# What is needed
Below are the records; tally the lines that include "Console" and report only the total.

# Source data
-- Opening Marker --

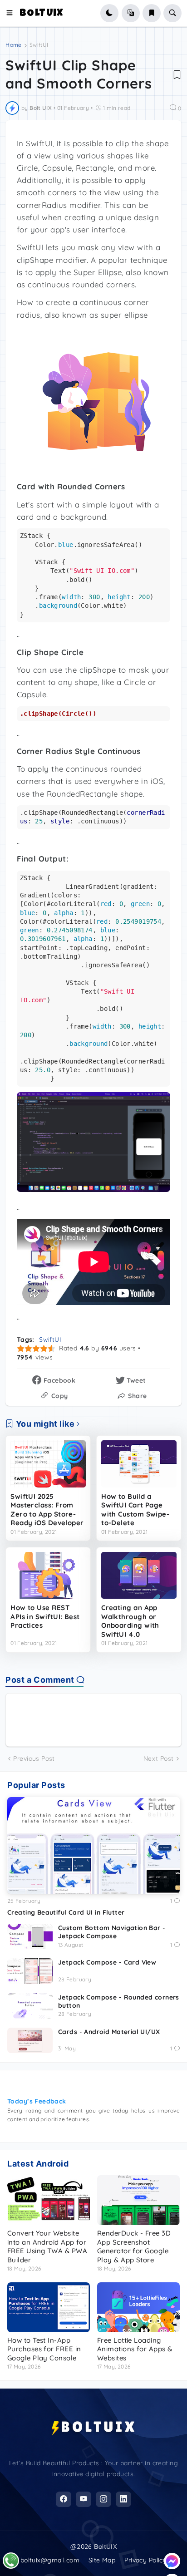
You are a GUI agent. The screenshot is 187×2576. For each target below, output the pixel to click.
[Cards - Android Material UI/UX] (30, 2040)
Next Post (158, 1758)
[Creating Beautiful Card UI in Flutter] (93, 1845)
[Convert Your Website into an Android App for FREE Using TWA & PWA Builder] (48, 2200)
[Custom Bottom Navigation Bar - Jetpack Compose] (30, 1936)
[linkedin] (123, 2499)
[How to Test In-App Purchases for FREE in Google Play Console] (48, 2307)
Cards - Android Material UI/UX (109, 2032)
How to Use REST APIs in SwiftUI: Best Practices (44, 1616)
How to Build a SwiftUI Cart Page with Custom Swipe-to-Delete (135, 1509)
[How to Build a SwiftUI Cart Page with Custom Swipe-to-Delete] (139, 1463)
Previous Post (33, 1758)
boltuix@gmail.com (49, 2560)
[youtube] (83, 2499)
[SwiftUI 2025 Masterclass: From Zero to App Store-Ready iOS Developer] (48, 1463)
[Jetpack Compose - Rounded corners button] (30, 2006)
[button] (12, 13)
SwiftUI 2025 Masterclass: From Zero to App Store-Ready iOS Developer (47, 1509)
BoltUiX (42, 14)
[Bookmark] (177, 74)
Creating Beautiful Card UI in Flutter (66, 1912)
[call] (11, 2560)
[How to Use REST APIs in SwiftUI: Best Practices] (48, 1575)
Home (13, 45)
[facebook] (63, 2499)
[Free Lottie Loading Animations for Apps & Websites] (138, 2307)
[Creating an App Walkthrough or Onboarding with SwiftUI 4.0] (139, 1575)
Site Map (102, 2560)
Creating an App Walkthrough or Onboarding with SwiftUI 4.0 (130, 1621)
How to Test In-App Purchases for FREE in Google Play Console (44, 2349)
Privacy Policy (145, 2560)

-- Closing Marker --

# Solution to this exercise
2